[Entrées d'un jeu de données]
* * * * * * *
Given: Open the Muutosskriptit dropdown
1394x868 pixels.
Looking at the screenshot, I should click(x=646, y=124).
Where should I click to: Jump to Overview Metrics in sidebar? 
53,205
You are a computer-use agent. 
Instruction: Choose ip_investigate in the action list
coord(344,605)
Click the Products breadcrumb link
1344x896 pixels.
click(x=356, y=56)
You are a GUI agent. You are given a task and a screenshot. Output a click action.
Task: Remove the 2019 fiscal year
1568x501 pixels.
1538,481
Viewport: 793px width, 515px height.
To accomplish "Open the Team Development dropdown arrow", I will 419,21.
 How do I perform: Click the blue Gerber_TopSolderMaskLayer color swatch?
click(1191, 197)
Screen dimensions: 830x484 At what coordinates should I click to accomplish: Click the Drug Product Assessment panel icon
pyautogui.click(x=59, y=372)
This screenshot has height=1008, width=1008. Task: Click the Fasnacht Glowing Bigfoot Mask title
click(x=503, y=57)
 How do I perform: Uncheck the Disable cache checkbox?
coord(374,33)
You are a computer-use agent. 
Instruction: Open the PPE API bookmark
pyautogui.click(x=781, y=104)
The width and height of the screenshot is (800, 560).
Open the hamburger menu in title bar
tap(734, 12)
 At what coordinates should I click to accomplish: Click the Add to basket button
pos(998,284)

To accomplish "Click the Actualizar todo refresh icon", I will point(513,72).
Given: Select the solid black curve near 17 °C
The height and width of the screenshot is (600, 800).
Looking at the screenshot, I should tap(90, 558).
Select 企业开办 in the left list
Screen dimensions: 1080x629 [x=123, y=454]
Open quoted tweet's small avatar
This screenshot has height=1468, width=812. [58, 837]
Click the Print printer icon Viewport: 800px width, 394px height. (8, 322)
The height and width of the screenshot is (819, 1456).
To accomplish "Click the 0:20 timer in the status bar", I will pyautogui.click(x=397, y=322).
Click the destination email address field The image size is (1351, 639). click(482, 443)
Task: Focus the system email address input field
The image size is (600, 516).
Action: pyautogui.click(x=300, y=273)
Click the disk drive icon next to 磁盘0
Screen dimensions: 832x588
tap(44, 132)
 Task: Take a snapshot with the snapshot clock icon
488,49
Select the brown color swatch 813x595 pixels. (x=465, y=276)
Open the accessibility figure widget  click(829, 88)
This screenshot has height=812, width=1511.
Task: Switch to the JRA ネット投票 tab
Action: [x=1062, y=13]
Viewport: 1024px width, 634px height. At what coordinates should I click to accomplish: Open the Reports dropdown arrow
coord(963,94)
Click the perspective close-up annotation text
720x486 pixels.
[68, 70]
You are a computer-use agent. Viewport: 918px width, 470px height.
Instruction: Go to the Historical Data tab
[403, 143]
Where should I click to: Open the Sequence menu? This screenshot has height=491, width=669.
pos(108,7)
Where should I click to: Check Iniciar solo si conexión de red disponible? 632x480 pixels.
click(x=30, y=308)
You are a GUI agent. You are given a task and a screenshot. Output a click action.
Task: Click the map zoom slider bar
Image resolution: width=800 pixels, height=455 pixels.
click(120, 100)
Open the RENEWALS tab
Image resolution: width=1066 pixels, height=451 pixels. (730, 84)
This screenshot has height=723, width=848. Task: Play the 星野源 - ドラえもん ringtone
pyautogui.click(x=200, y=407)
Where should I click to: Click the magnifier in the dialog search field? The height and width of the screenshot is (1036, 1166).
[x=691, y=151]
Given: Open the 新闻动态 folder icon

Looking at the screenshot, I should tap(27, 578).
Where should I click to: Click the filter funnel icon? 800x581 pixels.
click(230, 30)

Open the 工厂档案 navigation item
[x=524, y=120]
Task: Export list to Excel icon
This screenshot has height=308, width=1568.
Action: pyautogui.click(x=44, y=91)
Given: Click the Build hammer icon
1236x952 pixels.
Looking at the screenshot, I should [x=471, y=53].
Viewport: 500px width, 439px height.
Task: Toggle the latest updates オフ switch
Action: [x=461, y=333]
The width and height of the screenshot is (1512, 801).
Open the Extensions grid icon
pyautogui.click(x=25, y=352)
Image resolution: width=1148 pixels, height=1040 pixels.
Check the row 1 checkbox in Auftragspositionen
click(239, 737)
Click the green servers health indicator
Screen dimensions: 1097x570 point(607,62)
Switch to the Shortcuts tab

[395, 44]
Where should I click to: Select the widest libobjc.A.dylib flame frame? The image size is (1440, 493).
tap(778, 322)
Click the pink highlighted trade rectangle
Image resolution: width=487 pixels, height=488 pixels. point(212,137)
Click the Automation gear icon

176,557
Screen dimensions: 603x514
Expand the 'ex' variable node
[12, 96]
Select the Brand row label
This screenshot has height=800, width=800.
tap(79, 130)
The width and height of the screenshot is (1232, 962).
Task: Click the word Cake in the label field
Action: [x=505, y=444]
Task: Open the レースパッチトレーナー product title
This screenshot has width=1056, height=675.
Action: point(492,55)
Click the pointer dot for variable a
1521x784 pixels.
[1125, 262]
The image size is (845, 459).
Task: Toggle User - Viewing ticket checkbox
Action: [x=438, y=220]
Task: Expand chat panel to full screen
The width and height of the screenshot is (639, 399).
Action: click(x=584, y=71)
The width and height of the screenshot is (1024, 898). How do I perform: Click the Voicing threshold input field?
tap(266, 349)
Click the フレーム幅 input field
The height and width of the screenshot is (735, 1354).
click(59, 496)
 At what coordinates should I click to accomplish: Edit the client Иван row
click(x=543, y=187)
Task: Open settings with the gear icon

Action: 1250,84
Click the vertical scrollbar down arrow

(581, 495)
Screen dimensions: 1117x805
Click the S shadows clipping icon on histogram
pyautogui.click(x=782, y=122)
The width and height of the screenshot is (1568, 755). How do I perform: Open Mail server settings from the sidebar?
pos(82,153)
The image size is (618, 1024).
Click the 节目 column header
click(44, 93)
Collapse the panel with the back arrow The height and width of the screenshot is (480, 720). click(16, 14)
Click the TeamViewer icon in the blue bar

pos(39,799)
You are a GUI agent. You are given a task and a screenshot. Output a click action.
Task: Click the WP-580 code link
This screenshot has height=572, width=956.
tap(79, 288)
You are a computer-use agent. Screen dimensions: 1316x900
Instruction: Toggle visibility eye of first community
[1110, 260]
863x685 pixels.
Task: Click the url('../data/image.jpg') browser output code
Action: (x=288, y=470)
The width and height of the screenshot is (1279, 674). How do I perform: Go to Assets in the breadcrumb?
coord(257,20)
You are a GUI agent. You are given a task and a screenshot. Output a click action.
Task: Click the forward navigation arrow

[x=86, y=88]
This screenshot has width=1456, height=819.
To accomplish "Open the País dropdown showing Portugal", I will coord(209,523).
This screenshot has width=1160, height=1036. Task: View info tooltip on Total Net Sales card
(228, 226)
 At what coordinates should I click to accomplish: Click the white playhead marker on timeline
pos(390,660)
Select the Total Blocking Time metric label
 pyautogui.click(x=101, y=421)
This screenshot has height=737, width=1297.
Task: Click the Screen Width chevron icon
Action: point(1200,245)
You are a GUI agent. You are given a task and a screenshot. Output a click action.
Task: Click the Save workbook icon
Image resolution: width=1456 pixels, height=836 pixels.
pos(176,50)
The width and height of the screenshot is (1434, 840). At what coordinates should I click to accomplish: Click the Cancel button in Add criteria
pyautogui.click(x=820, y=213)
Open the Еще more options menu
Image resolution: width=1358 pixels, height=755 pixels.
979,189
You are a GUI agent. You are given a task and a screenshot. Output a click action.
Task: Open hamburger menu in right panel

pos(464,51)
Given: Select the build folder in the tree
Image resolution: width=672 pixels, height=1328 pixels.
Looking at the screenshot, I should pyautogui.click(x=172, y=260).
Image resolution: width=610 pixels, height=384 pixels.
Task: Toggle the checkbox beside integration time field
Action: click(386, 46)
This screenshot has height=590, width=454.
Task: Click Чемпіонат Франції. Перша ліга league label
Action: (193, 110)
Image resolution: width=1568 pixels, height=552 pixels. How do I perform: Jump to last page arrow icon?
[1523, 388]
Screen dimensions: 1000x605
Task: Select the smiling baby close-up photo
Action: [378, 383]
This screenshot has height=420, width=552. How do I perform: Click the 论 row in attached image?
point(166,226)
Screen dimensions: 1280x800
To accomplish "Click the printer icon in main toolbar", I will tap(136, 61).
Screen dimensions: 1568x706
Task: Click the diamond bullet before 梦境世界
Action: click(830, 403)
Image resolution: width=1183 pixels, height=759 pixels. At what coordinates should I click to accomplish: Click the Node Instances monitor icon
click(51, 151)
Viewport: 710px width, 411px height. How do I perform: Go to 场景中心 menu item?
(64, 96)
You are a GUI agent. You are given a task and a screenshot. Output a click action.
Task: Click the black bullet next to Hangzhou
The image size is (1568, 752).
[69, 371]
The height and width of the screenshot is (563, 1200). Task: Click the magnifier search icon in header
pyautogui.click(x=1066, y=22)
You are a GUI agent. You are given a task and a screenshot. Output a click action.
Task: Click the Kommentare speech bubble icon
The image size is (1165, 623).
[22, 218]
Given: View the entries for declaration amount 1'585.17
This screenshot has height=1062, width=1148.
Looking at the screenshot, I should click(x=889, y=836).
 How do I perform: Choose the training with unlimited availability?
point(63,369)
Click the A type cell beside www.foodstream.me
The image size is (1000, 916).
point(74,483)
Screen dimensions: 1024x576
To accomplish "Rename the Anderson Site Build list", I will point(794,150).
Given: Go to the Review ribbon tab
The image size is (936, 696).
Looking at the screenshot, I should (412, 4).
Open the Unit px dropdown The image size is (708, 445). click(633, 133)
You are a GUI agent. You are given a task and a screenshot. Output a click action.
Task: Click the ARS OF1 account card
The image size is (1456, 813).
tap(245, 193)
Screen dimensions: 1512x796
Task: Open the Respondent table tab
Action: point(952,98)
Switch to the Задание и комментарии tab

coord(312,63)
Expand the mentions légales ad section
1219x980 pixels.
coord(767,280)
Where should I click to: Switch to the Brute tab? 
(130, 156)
* * * * * * *
> **Consigne**:
Convertissez en liste JSON de chaînes les lignes de la liste ci-dessus, de la ligne contenant "Given: Open the 新闻动态 folder icon" jusqu'à celle contenant "pyautogui.click(x=25, y=352)", toutes deux incluses. Mettez une chaîne par ligne et omettez les lignes vides.

> **Résultat de l'exercice**:
[
  "Given: Open the 新闻动态 folder icon",
  "Looking at the screenshot, I should tap(27, 578).",
  "Where should I click to: Click the filter funnel icon? 800x581 pixels.",
  "click(230, 30)",
  "Open the 工厂档案 navigation item",
  "[x=524, y=120]",
  "Task: Export list to Excel icon",
  "This screenshot has height=308, width=1568.",
  "Action: pyautogui.click(x=44, y=91)",
  "Given: Click the Build hammer icon",
  "1236x952 pixels.",
  "Looking at the screenshot, I should [x=471, y=53].",
  "Viewport: 500px width, 439px height.",
  "Task: Toggle the latest updates オフ switch",
  "Action: [x=461, y=333]",
  "The width and height of the screenshot is (1512, 801).",
  "Open the Extensions grid icon",
  "pyautogui.click(x=25, y=352)"
]